_TÂCHE DEMANDÉE 1_: Recopiez les lignes de la liste comprises entre celle qui contient « Task: View nihu2112's profile picture » et celle qui contient « Image resolution: width=1015 », ces deux lignes incluses, en substituant « Open » à « View » sans rien modifier d'autre.

Le miracle technologique n’est pas (encore) au rendez-vous

Pour une informatique de complémentarité, non de substitution

J’ai fait un rêve, c’était il y a longtemps, c’était au siècle dernier, à l’époque ou l’informatique était complémentaire de l’existant, elle y était supplémentaire et ne venait pas en substitution. C‘était un rêve de liberté, le rêve d’un Internet porteur de tous les espoirs d’égalité, de fraternité, de paix, d’un Internet pouvant réaliser un idéal d’universalité et de diversité.

Quatre décennies plus tard, l’écosystème numérique que nous avons contribué à construire est celui de la soumission aux algorithmes, de la servitude volontaire aux injonctions numériques et aux machines dites intelligentes. Avec une certaine illusion de liberté, nous sommes devenus des consommateurs – spectateurs dociles et dépendants.

Nos prothèses numériques nous relient à leurs fabricants qui nous perfusent de contenus en échange de la captation de nos données, de nos goûts, de nos sentiments, de nos déplacements, de nos localisations ou encore par exemple, de nos paramètres physiologiques.

Commerce de données et marché de la surveillance

Dépossédés de nos données, nous sommes nus, transparents, invisibles. Plus nous nous laissons déposséder, plus nous nous chosifions. Nous devenons des systèmes d’extraction de données, sous surveillance, contrôlés à distance, des systèmes à améliorer. Nous entrons dans l’ère de l’obsolescence programmée de l’humain. Ce faisant nous nous adaptons à cette nouvelle réalité technico-économique pour exister.

Acceptation passive et engrenage de la soumission

Ceux qui sont nés à l’ère de de la soumission au numérique et qui ne connaissent rien d’autres et qui développent des comportements normalisés par les applications du big data, sont des sortes d’hybrides « mi-humain, mi-machine », perfectionnables par mises à jour logicielles et greffes de nanotechnologies, contraints à être mesurés et optimisés, à être performants même dans les actes de la vie intime.

_TÂCHE DEMANDÉE 2_: Dans le texte présenté, de quoi les fabricants de nos prothèses numériques nous perfusent-ils ?

_DONNÉES FOURNIES_:
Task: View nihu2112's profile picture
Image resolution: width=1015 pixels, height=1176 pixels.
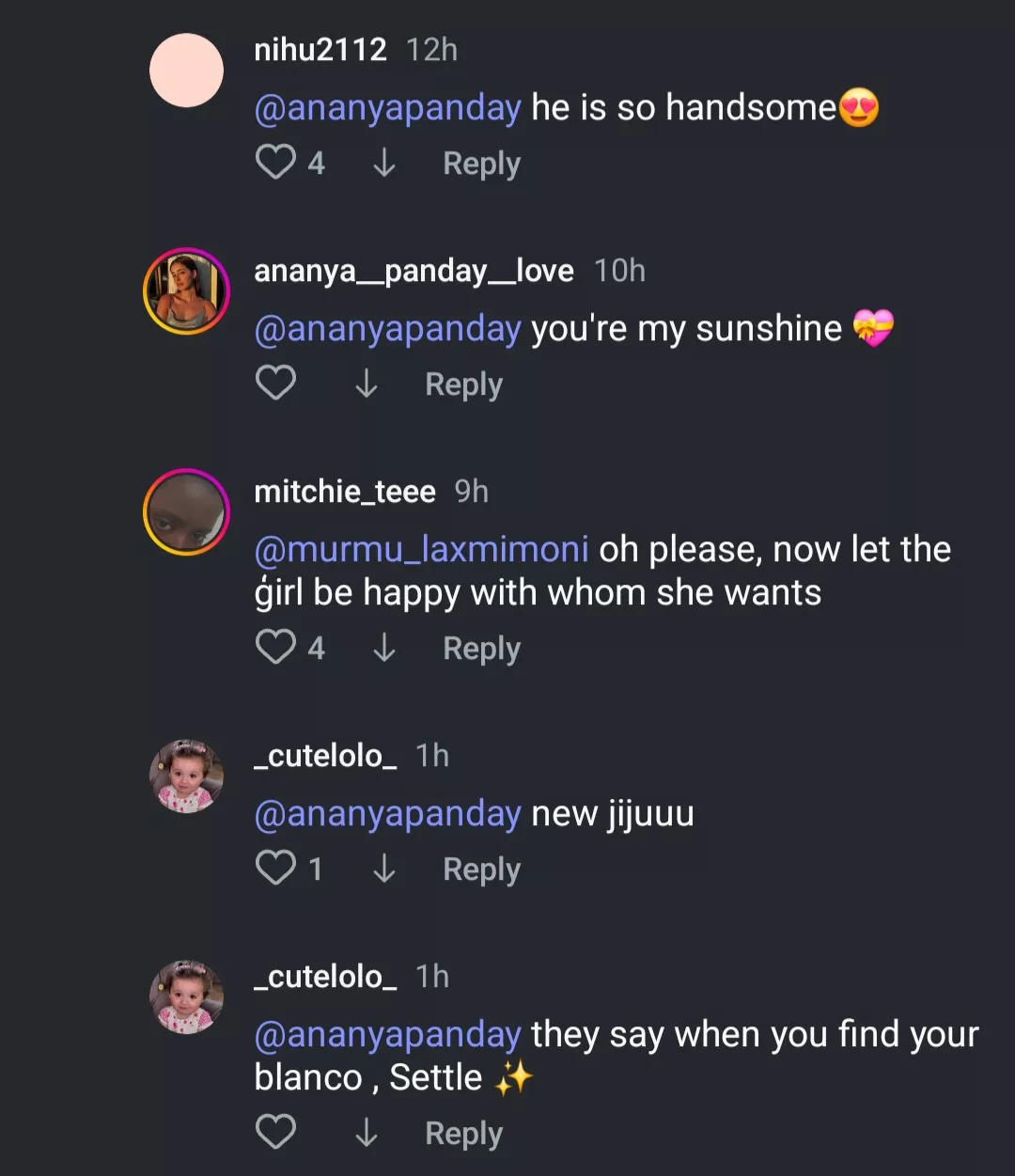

* * *

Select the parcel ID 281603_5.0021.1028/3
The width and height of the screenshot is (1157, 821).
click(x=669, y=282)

_CORRIGÉ 1_:
Task: Open nihu2112's profile picture
Image resolution: width=1015 pixels, height=1176 pixels.

_CORRIGÉ 2_: De contenus, en échange de la captation de nos données.